Noé
Il s'est beaucoup battu contre les studios, Darren Aronofsky, pour imposer le Noé de ses rêves. Le film s'en ressent pour le meilleur et pour le pire. Le meilleur, c'est cette idée qui, bien qu'elle tarde à s'imposer dans le récit, fait du patriarche biblique le premier intégriste de la cause écolo. Face à une humanité avilie et avilissante envers la nature (ces premiers hommes ont déjà édifié des cités industrieuses, une piste qu'Aronofsky, hélas, n'a pas pris le temps d'explorer...), Noé opte ainsi pour l'anéantissement et non pas la refondation du genre humain. Il est même prêt -c'est en tout cas ainsi qu'il interprète les messages divins- à sacrifier ses petits-enfants pour éviter toute régénération biologique.
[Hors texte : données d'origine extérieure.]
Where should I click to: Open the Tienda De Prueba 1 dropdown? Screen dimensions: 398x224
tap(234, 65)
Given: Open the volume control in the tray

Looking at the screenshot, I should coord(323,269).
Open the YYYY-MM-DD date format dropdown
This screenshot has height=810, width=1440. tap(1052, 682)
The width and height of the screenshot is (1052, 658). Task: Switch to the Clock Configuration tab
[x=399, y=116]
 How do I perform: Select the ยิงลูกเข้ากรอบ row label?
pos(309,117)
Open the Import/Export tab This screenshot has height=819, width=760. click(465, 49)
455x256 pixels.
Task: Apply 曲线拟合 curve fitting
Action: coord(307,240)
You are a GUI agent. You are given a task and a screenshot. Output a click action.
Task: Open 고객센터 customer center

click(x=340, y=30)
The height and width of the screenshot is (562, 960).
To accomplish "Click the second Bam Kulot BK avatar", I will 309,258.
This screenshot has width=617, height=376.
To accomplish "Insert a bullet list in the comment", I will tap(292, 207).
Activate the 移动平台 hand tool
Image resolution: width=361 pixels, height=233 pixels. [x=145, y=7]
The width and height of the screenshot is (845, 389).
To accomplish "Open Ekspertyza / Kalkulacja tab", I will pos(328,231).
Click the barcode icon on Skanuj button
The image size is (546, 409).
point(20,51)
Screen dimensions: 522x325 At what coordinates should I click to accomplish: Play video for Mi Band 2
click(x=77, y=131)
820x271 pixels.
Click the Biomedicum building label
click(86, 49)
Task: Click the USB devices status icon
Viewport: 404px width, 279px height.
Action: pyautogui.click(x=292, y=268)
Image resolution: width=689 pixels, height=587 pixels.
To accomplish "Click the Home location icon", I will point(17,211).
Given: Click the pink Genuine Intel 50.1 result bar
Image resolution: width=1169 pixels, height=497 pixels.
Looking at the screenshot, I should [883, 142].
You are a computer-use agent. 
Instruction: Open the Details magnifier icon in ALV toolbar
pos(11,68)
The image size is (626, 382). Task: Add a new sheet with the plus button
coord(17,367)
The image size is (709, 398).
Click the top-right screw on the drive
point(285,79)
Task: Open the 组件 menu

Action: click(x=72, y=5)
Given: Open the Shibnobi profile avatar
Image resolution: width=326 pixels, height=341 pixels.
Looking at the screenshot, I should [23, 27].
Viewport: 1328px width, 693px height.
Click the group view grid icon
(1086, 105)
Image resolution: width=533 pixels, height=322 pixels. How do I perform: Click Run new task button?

Le réalisateur de Black Swan n'hésite pas, du même coup, à déplacer les repères traditionnels dans la lutte entre le bien et le mal. On se surprend même, à certains moments, à préférer le bon sens et la vitalité de l'infâme Toubal-Caïn à la rigide soif de pureté d'un Noé auquel Russel Crowe prête des accents hiératiques. Après ça, le déluge... La mise en scène se hisse à la hauteur de l'événement avec une grande arche qui, effectivement, a de la gueule. Les anges déchus de roche et de boue qui aident Noé ne passent pas non plus inaperçus.
Aronofsky semble en même temps avoir délibérément épuré le potentiel spectaculaire de son épopée, comme si le drame familial chez les Noé père et fils l'intéressait d'avantage... Le pari serait fort jouable si le schématisme n'étouffait pas les personnages. Le récit se laisse, dés lors, rattraper par les écueils traditionnels de tout blockbuster. Seules surnagent les qualités d'âme et de rythme du cinéaste.